Disco Balls & Pencils
Writing is a lively dinner party; tidy guests, developed invitations sent out weeks in advance, ironed dress shirts and matching ties, live music, a brown, reflective, waxed dance floor, and a ‘blown-up’ phone post-party with pictures and thank you messages.
Writing, like the dinner party, has stages. The aggregate experience of those stages is a timeless memory that is vividly remembered; it is like our minds have HD video players.
The first stage of writing and the lively dinner party is finding a location.
I am standing next to my wooden Babson-issued desk. Computer on my bed. Dimmed lights. Adjacent to me is a life wtr bottle with art from the no sesso collective. This room is my writing location.

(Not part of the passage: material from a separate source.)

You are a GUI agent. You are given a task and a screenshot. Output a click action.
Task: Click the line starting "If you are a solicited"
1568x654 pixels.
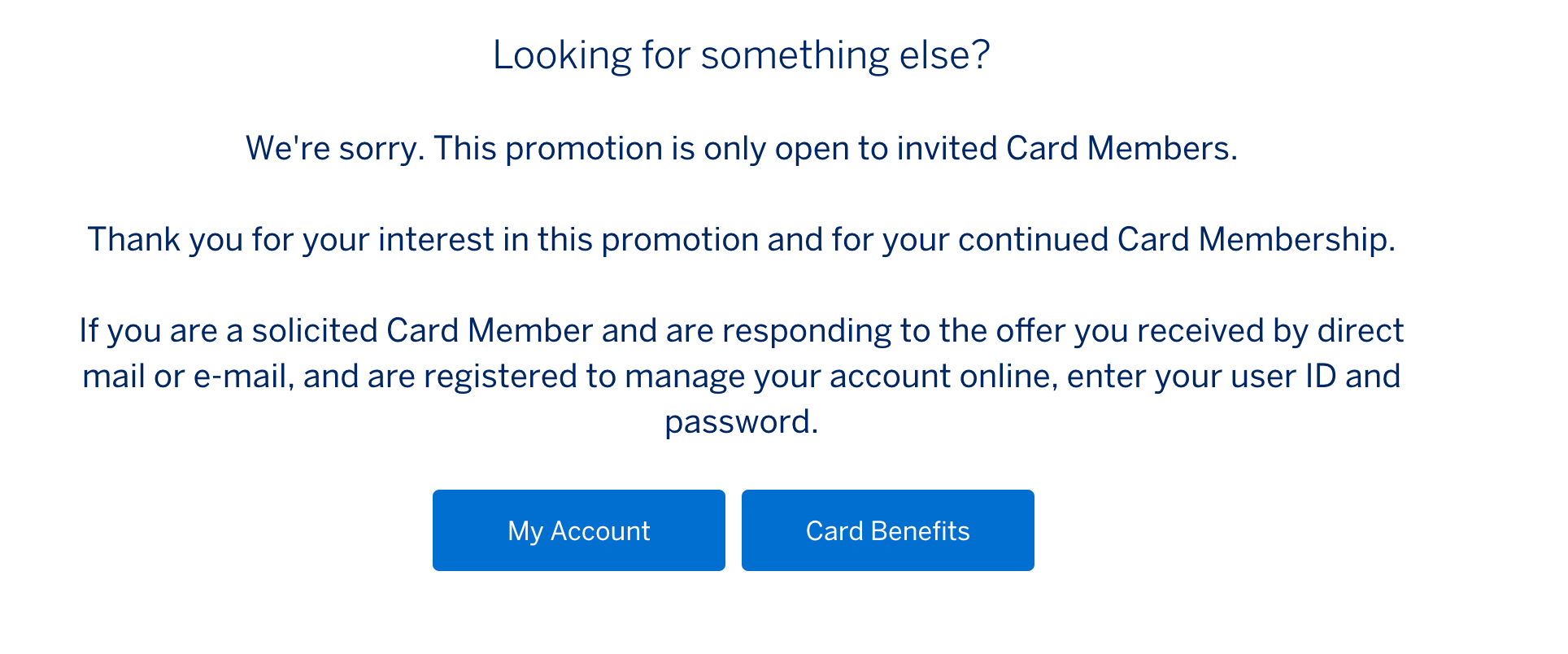point(741,330)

I prefer rooms with no windows when writing time or any deep state work time. My peripheral vision is naughty and abruptly moves whenever an external object moves. The lack of windows helps me stay disciplined.
My phone, silent, has a timer of 90 minutes, another intentional disciplinary act. My brain is complacent without pressure. Too much time equals an expansion of work to meet the infinite time set.
I have learned through trial and error that 90 min is the optimal time for transforming distilled thoughts into writing.
Like the dinner party, I surveyed multiple locations before arriving at this one. The world, sometimes, personifies itself and whispers in your ear when you have found a match.
I have been curious if the location of the writing spot matters more than its utility. Should I be sitting near an ocean or a park? Is there more inspiration in those places vs. a dark, minimalistic room? In other ways, you can let your imagination create an illusionary location. My writing spot at Babson is like an escape room. I enter, and I am forbidden from exiting until the puzzle is complete.
The puzzle in writing is looking at the global corpus that exists and asking yourself how each word fits into the desired end state.
Hmm. In other ways, writing is less like an escape room and more like a debate between words. Each word petitions its case for deserving space on the writer’s page. Alternatively, the inverse, they debate which words do not belong on the page.